Whitney’s built her roping reputation with a very high heeling catch-rate percentage. In anticipation of the fast track that awaits in Corpus Christi—their first rodeo ever together—she’s been heeling at some amateur rodeos, where she’s forced to throw fast.
“Being able to heel a lot of steers by two feet is what’s gotten me to where I am today,” said Whitney of Wilmar, Arkansas, who roped at the WCRA’s inaugural Women’s Rodeo World Championship last November in Fort Worth, but this week takes her first shot at WCRA open ropers. “This year, I’m mainly focused on setting myself up to heel steers fast.
“It might be far-fetched, but I would like to be a pretty dominant open roper by the end of my career, whether it’s a jackpotter or even trying to make the NFR. I don’t know if it’s possible, but a lot of people have said if ever a girl could do it, it might be me. If I don’t feel 100 percent confident in my abilities and have all my ducks in a row, I won’t do it. But it’s in the back of my mind, for sure.”
Crawford will ride his bay ace and NFR 2020 horse, Sailor. DeSalvo will be pulling pipes aboard her 6-year-old blue roan, Little Snort, that she bought from Paul Eaves last September. Because Eaves and fellow reigning World Champion Team Roper Colby Lovell won the Stampede at the E last summer in Guthrie, Oklahoma, they’re eligible for the WCRA Triple Crown of Rodeo—a $1 million bonus to any athlete who wins three straight WCRA majors. Working for guys like Eaves and NFR heeler Shay Carroll did wonders for DeSalvo’s roping, as did hanging out at the Crawfords’ place back when Whitney was all about breakaway roping.
“I was going to Jackie for breakaway lessons back when she and Charly were dating,” Whitney said. “I stayed there a week at a time off and on through high school.”
Mrs. Crawford is, of course, a living legend in our sport. She’s a 20-time Women’s Professional Rodeo Association world champion, including all-around, calf roping, breakaway roping and heading gold buckles, and was last December’s WPRA World Champion Breakaway Roper the first time breakaway roping was included at PRCA rodeos and the Wrangler National Finals Breakaway Roping was held in conjunction with the NFR. And make no mistake, when Jackie won the WCRA’s $1 million Windy City Roundup in Chicago in January of 2019, that $50,000 check was the first ever cut that big to a breakaway roper. Extra cool was her getting that done in her native “Prairie State” Illinois, and that $50,000 win set the breakaway roping frenzy we’re seeing now on fire.
Charly and Creed are outnumbered in their household, but Charly’s made a great Girl Dad and is Jackie’s #1 cheerleader.
“Being a Girl Dad is quite an experience,” he said. “I’ve learned a lot about bangs, nail polish and spray tans. I’ve heard a lot of heelers’ excuses for why we were late leaving for a roping, but being the dad of a teenage daughter is the first time a spray tan ever made me late, so that’s a new one.”
All eyes will be on Team Crawford and DeSalvo when they run their first steer Thursday night at American Bank Center in downtown Corpus Christi (the team roping qualifying rounds are Tuesday and Wednesday, but they nominated their way into the progressive-round performances). Rodeo Corpus Christi champions will be named Sunday, which in this case is appropriately Mother’s Day.

- PROBLEMS -
1. In the roping article, what is the name of the horse DeSalvo bought from Paul Eaves?
2. Rewrite the part of the roping article that opens with the words containing "Mrs. Crawford is, of" and closes with "now on fire.", swapping "Jackie" for "Mrs. Crawford".

- COLLECTED MATERIAL -
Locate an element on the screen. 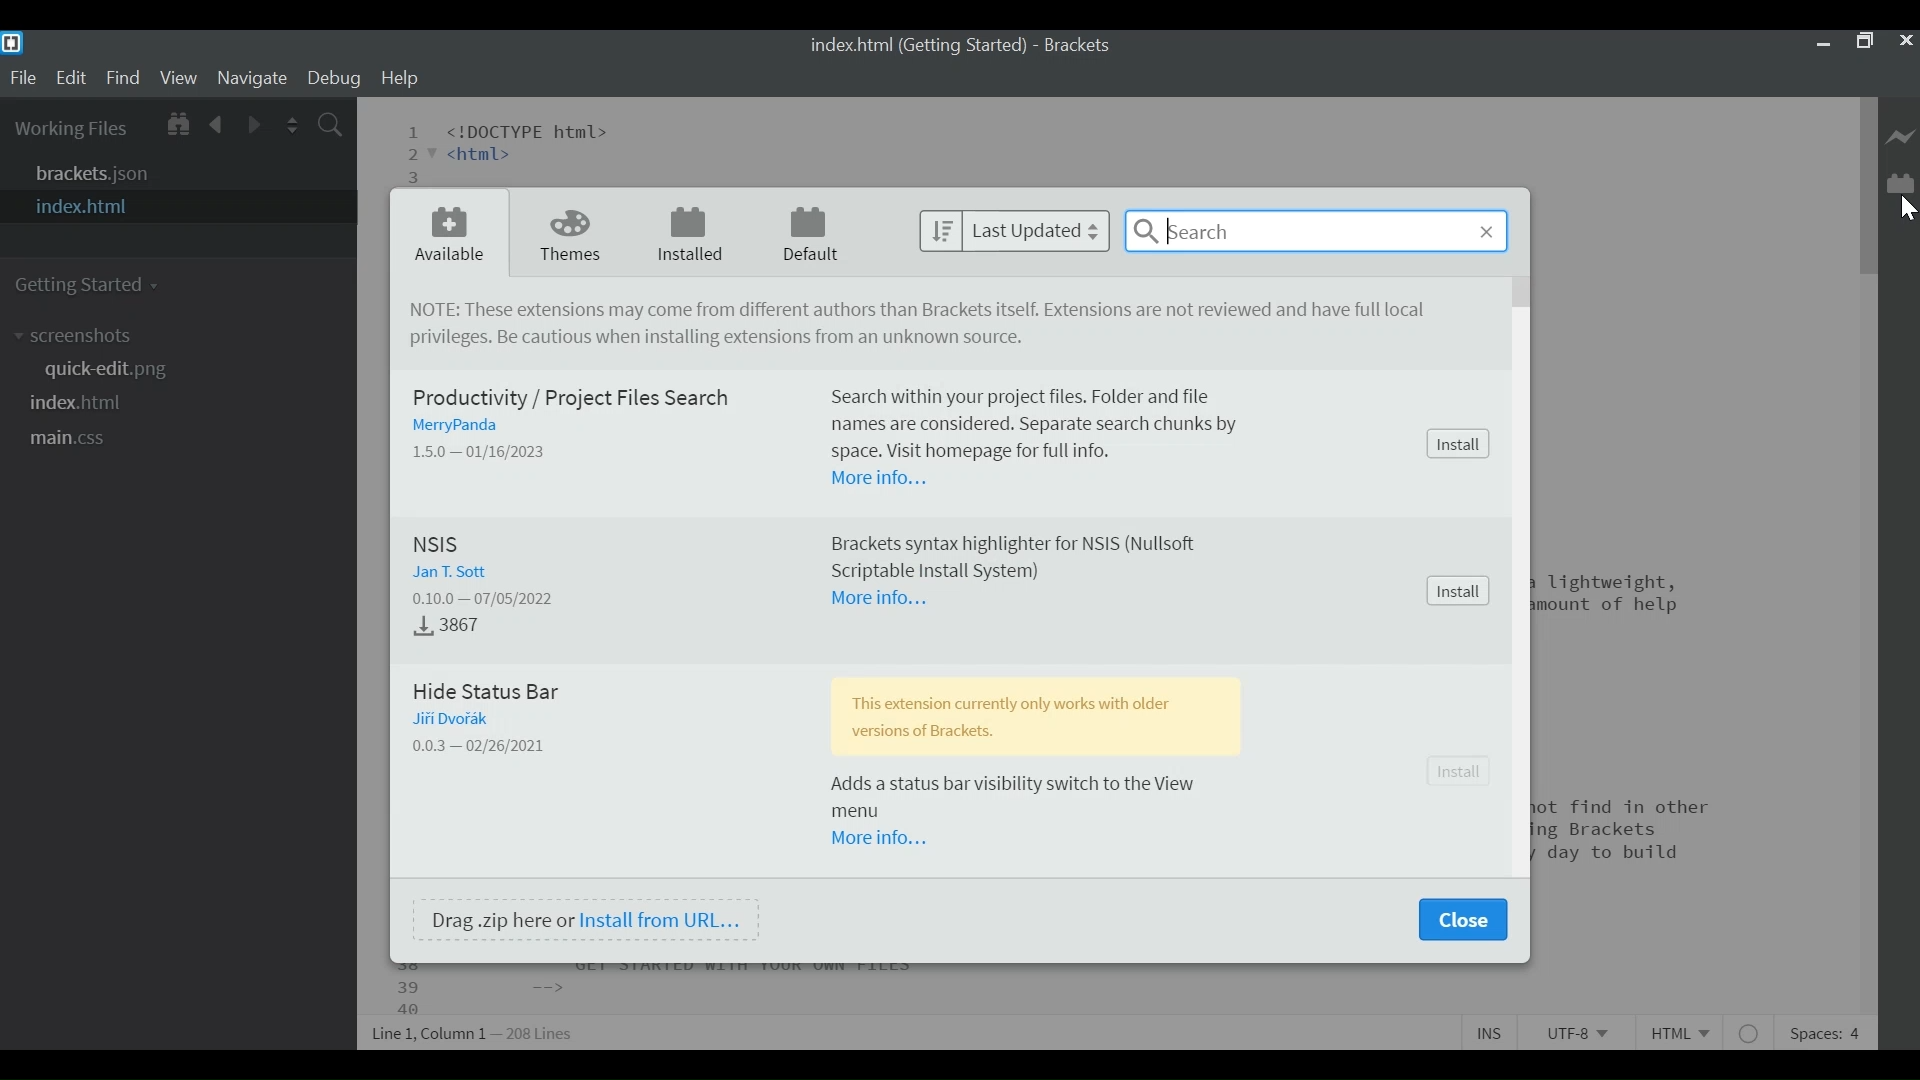 The image size is (1920, 1080). File Type is located at coordinates (1685, 1030).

- TASK ANSWERS -
1. Little Snort

2.
Mrs. Crawford is, of course, a living legend in our sport. She’s a 20-time Women’s Professional Rodeo Association world champion, including all-around, calf roping, breakaway roping and heading gold buckles, and was last December’s WPRA World Champion Breakaway Roper the first time breakaway roping was included at PRCA rodeos and the Wrangler National Finals Breakaway Roping was held in conjunction with the NFR. And make no mistake, when Mrs. Crawford won the WCRA’s $1 million Windy City Roundup in Chicago in January of 2019, that $50,000 check was the first ever cut that big to a breakaway roper. Extra cool was her getting that done in her native “Prairie State” Illinois, and that $50,000 win set the breakaway roping frenzy we’re seeing now on fire.